Yang Haili, Xia Hao, Liu Sai, Chen Shan, Li Lan, Liao Xilong, Fei Lei, Xie Liangliang, Tian Jianping, Hu Xinjun
School of Mechanical Engineering, Sichuan University of Science and Engineering, Yibin, 644000, China.
Anhui Province Key Laboratory of Intelligent Solid-State Fermentation Technology, Bozhou, 236800, China.
Bioprocess Biosyst Eng. 2025 Jun 14. doi: 10.1007/s00449-025-03187-5.
Daqu is a traditional Chinese brewing ingredient that serves dual functions of saccharification and fermentation during the brewing process. The acidity content during the Daqu fermentation process directly affects the quality of the Daqu. Traditional methods for measuring Daqu acidity are complex and exhibit lag, making it difficult to monitor fermentation acidity in real time. Given the strong correlation between Daqu acidity and environmental variables, this paper proposes a time series prediction model for Daqu acidity based on the KNN-Attention-LSTM-XGBoost model. Upon collecting and analyzing the microenvironmental parameters of Daqu, the XGBoost model was used to select two optimal imputation methods (LFBI and KNN). Partial Least Squares Regression (PLSR) was employed to extract key parameters, and feature extraction using the lag and rolling window methods was performed to capture temporal trends and fluctuations. Comparative analysis revealed that KNN preprocessing combined with the Attention-LSTM-XGBoost model performed best in predicting Daqu acidity, with R values reaching 0.9790, 0.9768, and 0.9636 for the upper, middle, and lower Daqu layers, respectively. This combination outperformed the LSTM-XGBoost and XGBoost models, with improvements of 3.87%, 1.11%, and 2.84% compared to LSTM-XGBoost, and 4.70%, 4.37%, and 8.46% compared to XGBoost. This study addresses the challenge of predicting Daqu acidity during fermentation and provides insights into the optimization of the Daqu fermentation process.

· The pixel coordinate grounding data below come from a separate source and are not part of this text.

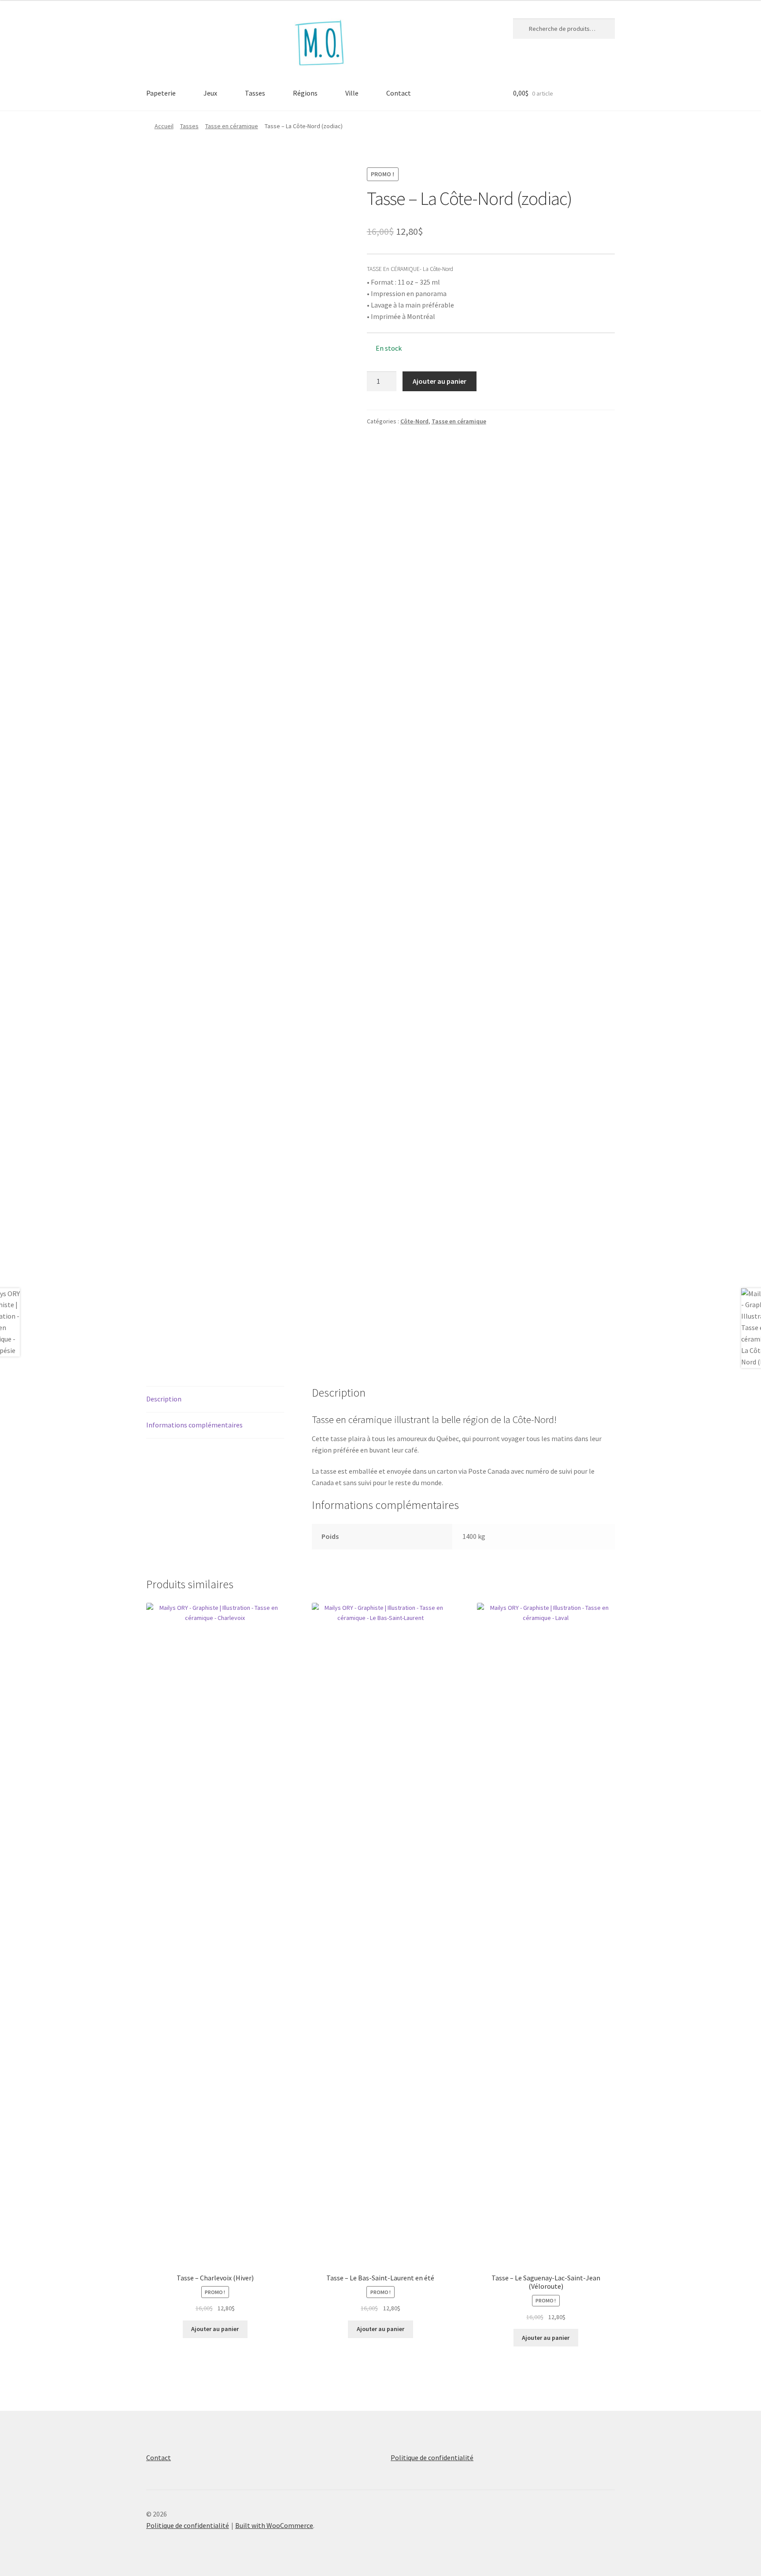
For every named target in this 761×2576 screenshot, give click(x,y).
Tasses (255, 93)
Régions (305, 93)
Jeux (210, 93)
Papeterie (161, 93)
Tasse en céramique (231, 126)
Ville (351, 93)
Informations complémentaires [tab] (194, 1424)
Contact (398, 93)
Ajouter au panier (439, 381)
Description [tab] (163, 1398)
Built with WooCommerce (274, 2525)
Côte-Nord (414, 421)
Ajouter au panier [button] (215, 2329)
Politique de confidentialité (432, 2457)
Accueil (164, 126)
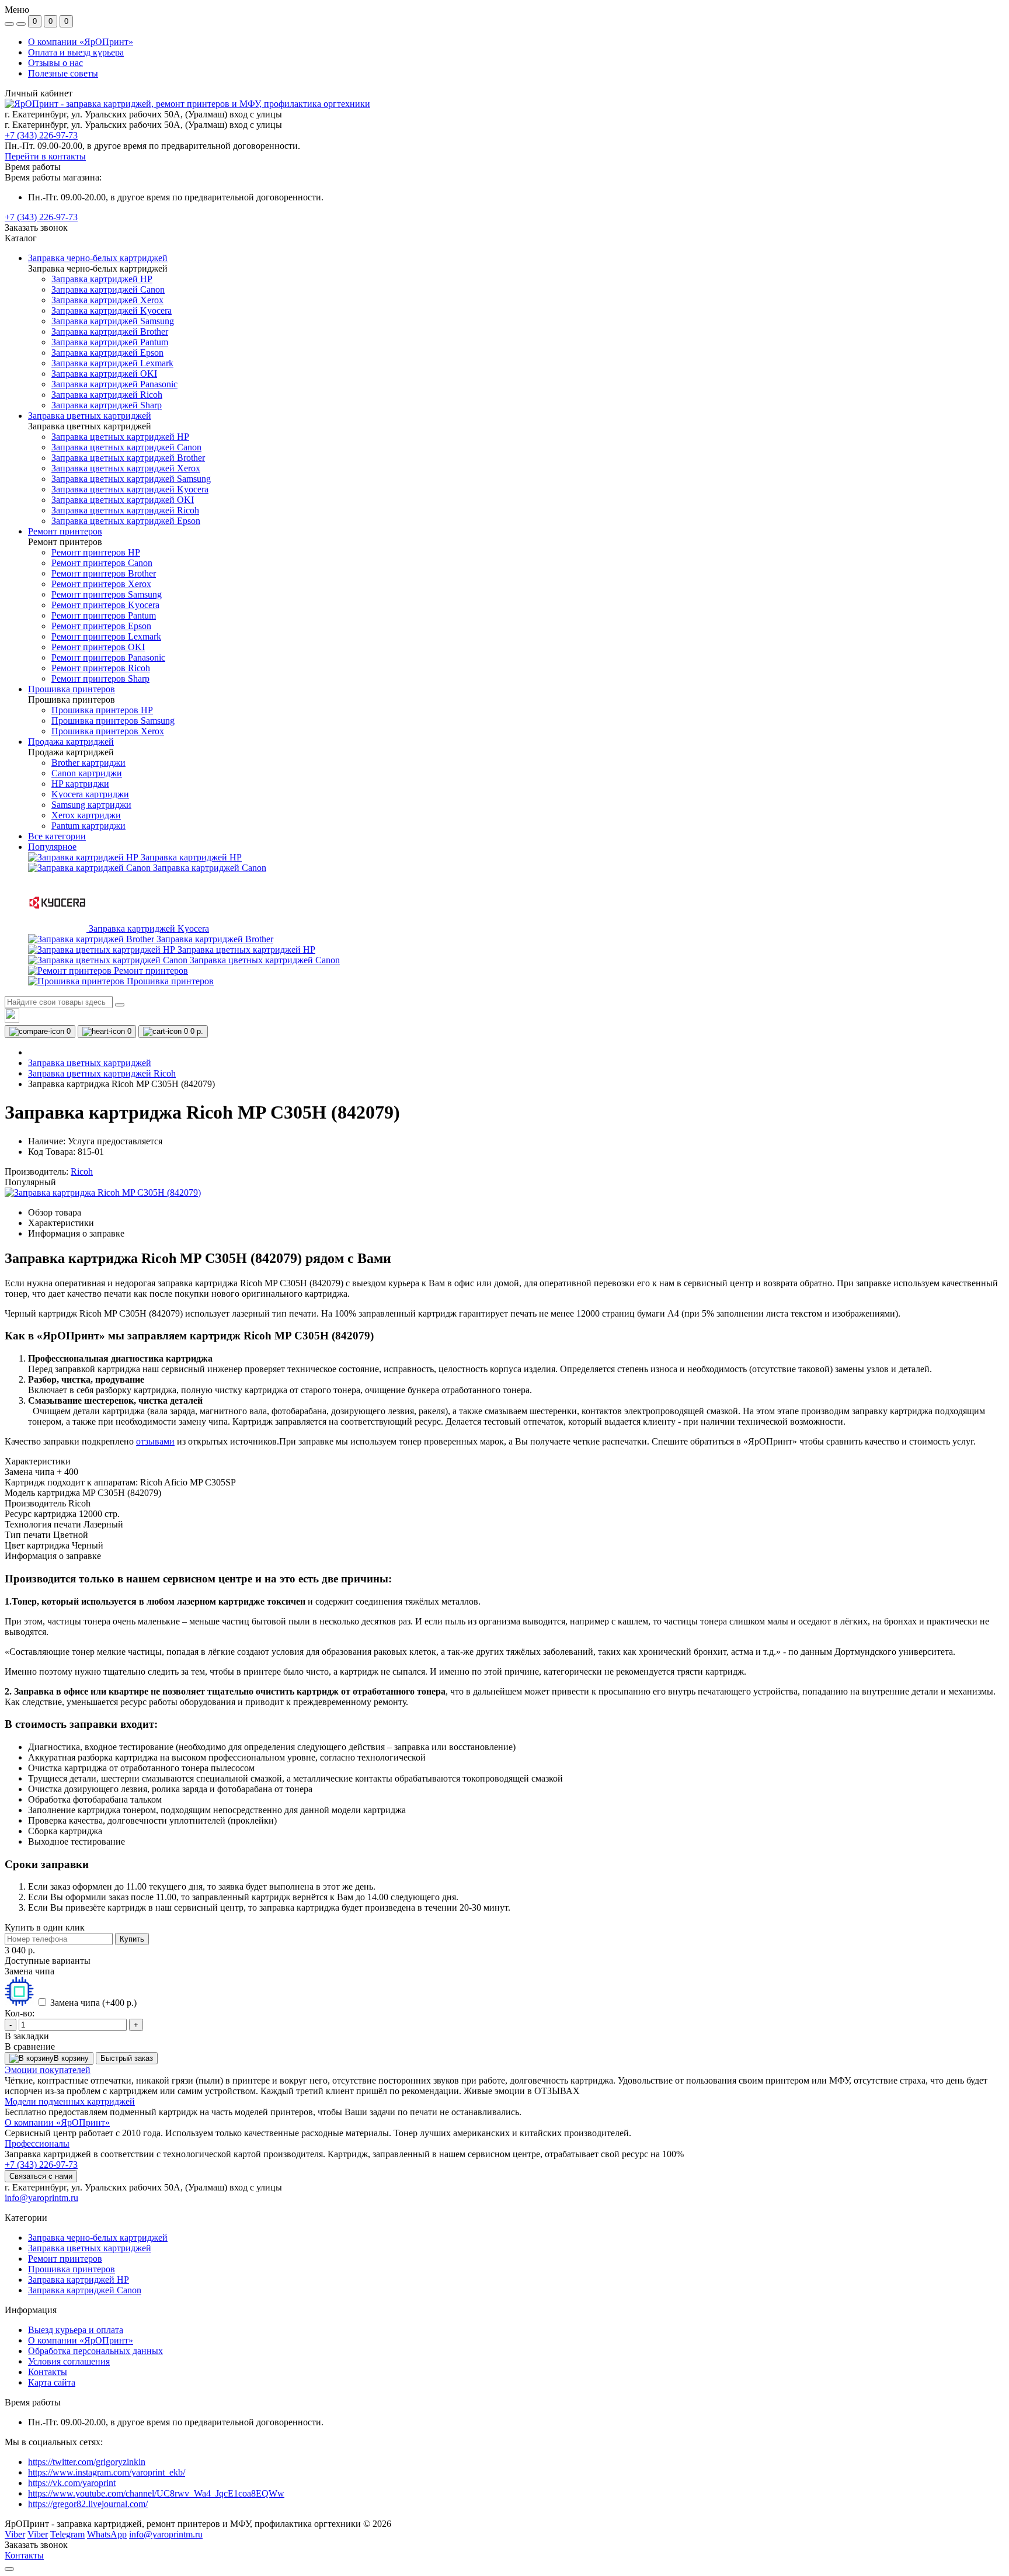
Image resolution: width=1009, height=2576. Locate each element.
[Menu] (9, 24)
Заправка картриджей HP (78, 2280)
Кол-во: (19, 2013)
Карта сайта (51, 2382)
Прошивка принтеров (71, 2269)
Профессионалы (37, 2143)
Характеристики (61, 1223)
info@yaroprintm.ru (41, 2198)
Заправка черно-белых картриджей (98, 2237)
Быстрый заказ (126, 2058)
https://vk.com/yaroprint (72, 2483)
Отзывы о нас (55, 63)
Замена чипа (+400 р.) (93, 2003)
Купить (132, 1939)
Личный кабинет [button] (38, 93)
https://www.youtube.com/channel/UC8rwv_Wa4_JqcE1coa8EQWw (156, 2493)
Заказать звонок (36, 227)
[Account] (21, 24)
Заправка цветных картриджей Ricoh (102, 1073)
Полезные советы (63, 73)
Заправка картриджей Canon (84, 2290)
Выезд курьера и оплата (75, 2330)
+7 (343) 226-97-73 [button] (41, 2164)
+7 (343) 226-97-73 (41, 135)
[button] (41, 217)
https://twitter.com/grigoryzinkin (86, 2462)
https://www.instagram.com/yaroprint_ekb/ (106, 2472)
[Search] (119, 1004)
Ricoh (82, 1171)
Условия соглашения (69, 2361)
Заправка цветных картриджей (89, 1063)
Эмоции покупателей (48, 2070)
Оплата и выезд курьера (76, 52)
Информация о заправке (76, 1233)
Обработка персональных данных (95, 2351)
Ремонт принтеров (65, 2258)
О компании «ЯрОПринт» (80, 42)
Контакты (47, 2372)
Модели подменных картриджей (70, 2101)
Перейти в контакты (45, 156)
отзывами (155, 1441)
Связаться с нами (40, 2176)
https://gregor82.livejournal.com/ (88, 2504)
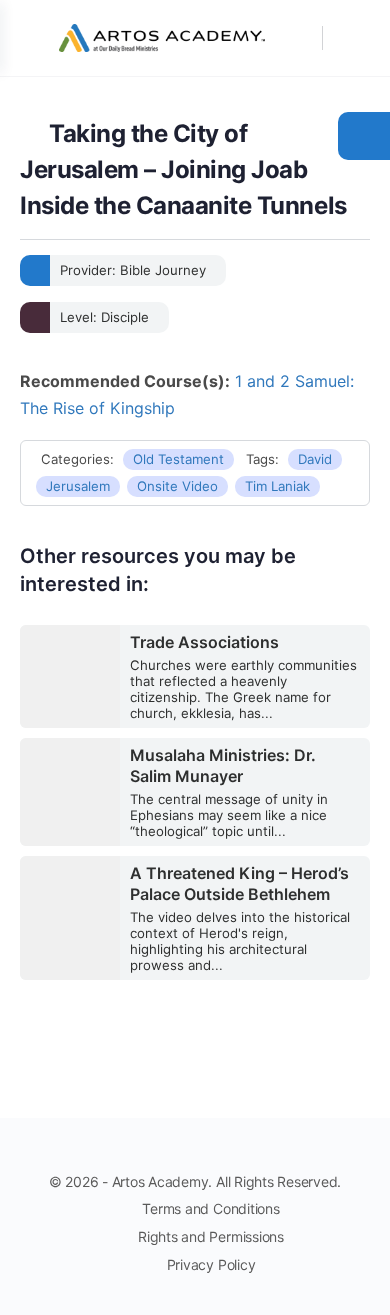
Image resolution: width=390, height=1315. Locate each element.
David (315, 459)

大曲是中国传统酿造原料,在酿造过程中具有糖化和发酵双重功能。大曲发酵过程中的酸度直接影响大曲的品质。传统的大曲酸度测量方法复杂且具有滞后性,难以实时监测发酵酸度。鉴于大曲酸度与环境变量之间的强相关性,本文提出了一种基于KNN-Attention-LSTM-XGBoost模型的大曲酸度时间序列预测模型。在收集和分析大曲微环境参数后,使用XGBoost模型选择了两种最优插补方法(LFBI和KNN)。采用偏最小二乘回归(PLSR)提取关键参数,并使用滞后和滚动窗口方法进行特征提取,以捕捉时间趋势和波动。对比分析表明,KNN预处理结合Attention-LSTM-XGBoost模型在预测大曲酸度方面表现最佳,大曲上层、中层和下层的R值分别达到0.9790、0.9768和0.9636。该组合优于LSTM-XGBoost和XGBoost模型,与LSTM-XGBoost相比分别提高了3.87%、1.11%和2.84%,与XGBoost相比分别提高了4.70%、4.37%和8.46%。本研究解决了发酵过程中大曲酸度预测的挑战,并为大曲发酵过程的优化提供了见解。